### Kutipan bacaan
—————

Ia menjelaskan, jabatan wakapolres adalah pembantu kapolres dan unsur pimpinan. Jika seorang kapolres ada hambatan maka wakapolres yang menggantikan.
“Tapi jabatan wakapolres sudah digantikan oleh Kompol Sinar Syamsu,” tandasnya.
Diny sebelumnya mengunggah rekaman telepon ayahnya dengan A. Unggahan itu disertai surat terbuka kepada Ketua Umum Partai Golkar Bahlil Lahadalia agar menindak kadernya tersebut.
Sebelum itu
Aliansi Front Solidaritas Anti Kekerasan menggelar aksi di depan Mapolda Maluku Utara, Senin (3/3). Dalam aksi tersebut, massa mendesak Kapolda Irjen Pol Midi Siswoko mencopot Wakapolres Kompol S atas dugaan kasus perselingkuhan.
Kasus dugaan perselingkuhan Wakapolres dengan oknum anggota DPRD ini mencuat ke publik setelah anak Wakapolres, Diny mengungkapkan informasi tersebut di media sosial. Namun, A melaporkan Diny atas dugaan pencemaran nama baik.
Koordinator aksi, Rian menyampaikan laporan A terhadap Diny terkait pencemaran nama baik harus dilihat dengan kacamata yang lebih kritis, apakah yang disampaikan Diny adalah fakta.
Lebih lanjut, kata dia, Undang-undang Informasi dan Transaksi Elektronik (UU ITE) menyebut pencemaran nama baik terjadi jika seseorang menyebarkan informasi bohong yang merugikan pihak lain. Namun, jika informasi tersebut adalah fakta dan dapat dibuktikan kebenarannya, maka itu bukan pencemaran nama baik.
Kemudian, pasal 310 dan 311 KUHP serta Pasal 27 ayat (3) UU ITE tidak dapat digunakan untuk membungkam fakta yang sebenarnya terjadi. Kritik berbasis data dan kebenaran adalah hak setiap warga negara dalam demokrasi. Karena itu, pelaporan A terhadap Diny harus diuji lebih lanjut.
“Apabila kita sedang menghadapi ancaman terhadap kebebasan berbicara, kebenaran tidak bisa dikriminalisasi. Jika sebuah informasi benar dan berdasarkan bukti, maka itu bukan fitnah atau pencemaran nama baik. Itu adalah kenyataan yang harus diterima. Jangan biarkan kebenaran dikaburkan oleh laporan sepihak. Perjuangkan fakta, lawan ketidakadilan,” tegas Rian.

—————

### Kumpulan data
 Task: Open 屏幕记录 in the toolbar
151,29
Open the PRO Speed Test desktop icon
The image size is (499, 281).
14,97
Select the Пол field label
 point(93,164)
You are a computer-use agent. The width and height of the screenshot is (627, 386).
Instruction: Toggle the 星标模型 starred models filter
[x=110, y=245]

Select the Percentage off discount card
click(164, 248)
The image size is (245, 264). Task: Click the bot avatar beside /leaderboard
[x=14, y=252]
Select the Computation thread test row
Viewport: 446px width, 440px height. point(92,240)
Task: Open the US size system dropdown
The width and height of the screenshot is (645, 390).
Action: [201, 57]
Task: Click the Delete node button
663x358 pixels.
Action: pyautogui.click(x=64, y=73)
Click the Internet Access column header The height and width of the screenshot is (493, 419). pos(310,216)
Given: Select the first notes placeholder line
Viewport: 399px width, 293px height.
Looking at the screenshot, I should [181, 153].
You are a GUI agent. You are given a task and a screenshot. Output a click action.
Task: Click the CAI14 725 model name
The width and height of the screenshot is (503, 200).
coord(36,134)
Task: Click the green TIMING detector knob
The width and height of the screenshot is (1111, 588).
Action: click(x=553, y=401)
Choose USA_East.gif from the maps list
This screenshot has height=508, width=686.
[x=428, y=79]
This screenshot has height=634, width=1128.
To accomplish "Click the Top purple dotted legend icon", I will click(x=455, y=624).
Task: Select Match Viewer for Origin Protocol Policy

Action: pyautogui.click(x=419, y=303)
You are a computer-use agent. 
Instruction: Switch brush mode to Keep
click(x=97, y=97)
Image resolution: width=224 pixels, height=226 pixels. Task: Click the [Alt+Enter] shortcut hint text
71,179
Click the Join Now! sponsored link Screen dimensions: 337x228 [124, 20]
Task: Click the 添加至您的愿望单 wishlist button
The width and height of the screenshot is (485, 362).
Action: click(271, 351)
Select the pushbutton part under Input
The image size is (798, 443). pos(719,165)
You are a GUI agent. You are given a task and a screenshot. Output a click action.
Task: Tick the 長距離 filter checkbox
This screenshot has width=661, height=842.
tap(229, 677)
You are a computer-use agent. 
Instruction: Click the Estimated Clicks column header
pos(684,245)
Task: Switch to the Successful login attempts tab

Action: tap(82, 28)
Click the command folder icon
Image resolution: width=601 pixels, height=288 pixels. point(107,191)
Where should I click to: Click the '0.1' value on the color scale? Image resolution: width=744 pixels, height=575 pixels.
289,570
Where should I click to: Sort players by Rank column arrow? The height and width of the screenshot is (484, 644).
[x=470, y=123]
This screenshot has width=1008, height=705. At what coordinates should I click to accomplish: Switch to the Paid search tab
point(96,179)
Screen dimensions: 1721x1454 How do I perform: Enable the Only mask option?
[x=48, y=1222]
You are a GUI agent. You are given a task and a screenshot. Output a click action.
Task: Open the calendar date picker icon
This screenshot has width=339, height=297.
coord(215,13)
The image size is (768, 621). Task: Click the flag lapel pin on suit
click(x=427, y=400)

—————

### Kerjakan ini
Tolong sebutkan, menurut kutipan berita, siapa yang sudah menggantikan jabatan wakapolres. Gunakan hanya kutipan berita di atas sebagai sumber jawaban.

### Jawaban latihan
Kompol Sinar Syamsu.